Plaintiff alleges that during the collection process, CAC made various misrepresentations in violation of the Fair Debt Collection Practices Act ("FDCPA"), 15 U.S.C. § 1692 et seq. and the Illinois Consumer Fraud and Deceptive Practices Act ("ICFDPA"), 815 ILCS 505. More specifically, Plaintiff alleges that CAC misrepresented that the debt was a consumer loan; that he was obligated to repay the loan; that CAC was a debt collector attempting to collect a debt; that CAC had a right to collect payments from him; and that CAC had an enforceable security interest in Plaintiff's car, among other alleged misrepresentations.

Plaintiff also alleges that CAC's collection attempts violated the Telephone Consumer Protection Act ("TCPA"), 47 U.S.C. § 227 et seq. Specifically, he alleges that within 30 days of receiving the initial communication from CAC regarding the collection of his repossessed car, Plaintiff disputed the debt in writing. The writing allegedly contained an express revocation of any prior consent given to CAC to call him on his cell phone or any other phone. Yet CAC continued to call Plaintiff's cell phone, using automatic dialing and/or leaving automated messages.

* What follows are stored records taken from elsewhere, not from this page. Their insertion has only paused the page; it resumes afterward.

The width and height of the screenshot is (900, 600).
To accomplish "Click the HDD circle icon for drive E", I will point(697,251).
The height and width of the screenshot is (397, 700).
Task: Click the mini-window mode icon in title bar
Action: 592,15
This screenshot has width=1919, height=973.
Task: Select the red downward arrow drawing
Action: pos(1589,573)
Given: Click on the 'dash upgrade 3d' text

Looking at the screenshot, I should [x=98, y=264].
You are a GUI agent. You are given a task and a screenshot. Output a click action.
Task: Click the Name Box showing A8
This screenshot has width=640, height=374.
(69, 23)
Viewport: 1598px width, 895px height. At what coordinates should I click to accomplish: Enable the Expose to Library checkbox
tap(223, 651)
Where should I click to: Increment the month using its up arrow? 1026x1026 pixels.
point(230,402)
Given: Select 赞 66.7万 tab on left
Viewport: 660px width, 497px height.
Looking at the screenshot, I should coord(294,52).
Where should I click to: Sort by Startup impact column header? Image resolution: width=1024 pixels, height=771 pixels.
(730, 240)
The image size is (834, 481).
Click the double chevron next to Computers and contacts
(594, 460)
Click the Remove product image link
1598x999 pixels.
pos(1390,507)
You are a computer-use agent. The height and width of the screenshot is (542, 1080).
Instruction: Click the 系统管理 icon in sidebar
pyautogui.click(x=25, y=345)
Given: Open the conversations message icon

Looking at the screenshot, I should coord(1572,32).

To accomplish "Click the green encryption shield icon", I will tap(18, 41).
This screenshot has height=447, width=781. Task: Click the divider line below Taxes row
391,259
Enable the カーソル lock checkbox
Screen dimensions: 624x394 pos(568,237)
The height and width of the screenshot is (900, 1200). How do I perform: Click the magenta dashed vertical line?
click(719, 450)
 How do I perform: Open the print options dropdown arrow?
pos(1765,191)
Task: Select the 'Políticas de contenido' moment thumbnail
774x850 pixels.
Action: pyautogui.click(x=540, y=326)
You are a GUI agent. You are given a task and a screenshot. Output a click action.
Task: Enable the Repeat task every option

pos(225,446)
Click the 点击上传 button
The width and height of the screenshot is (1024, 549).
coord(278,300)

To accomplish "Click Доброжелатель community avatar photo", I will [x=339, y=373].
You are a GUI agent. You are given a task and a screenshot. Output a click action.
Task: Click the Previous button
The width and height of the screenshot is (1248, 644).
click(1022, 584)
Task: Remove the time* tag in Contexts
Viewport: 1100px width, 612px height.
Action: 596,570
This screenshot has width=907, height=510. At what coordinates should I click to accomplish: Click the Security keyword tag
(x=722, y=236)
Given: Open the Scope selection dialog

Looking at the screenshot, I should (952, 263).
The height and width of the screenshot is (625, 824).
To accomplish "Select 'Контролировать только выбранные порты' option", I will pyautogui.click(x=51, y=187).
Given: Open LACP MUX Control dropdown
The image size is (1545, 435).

On or around June 12, 2014, CAC allegedly assigned, transferred or otherwise engaged the services of Defendant Done Rite. On April 10, 2014, Done Rite repossessed Plaintiff's car for failure to make payments. Plaintiff allegedly redeemed the loan with a cash payment in anamount proposed by CAC but did not receive his car in return. According to the complaint, neither CAC nor Done Rite were registered debt collectors, so their collection attempts and repossession violated the Illinois Collection Agency Act ("ICAA"), 225 ILCS 425. Plaintiff also alleges that Defendants' repossession of his car constituted conversion.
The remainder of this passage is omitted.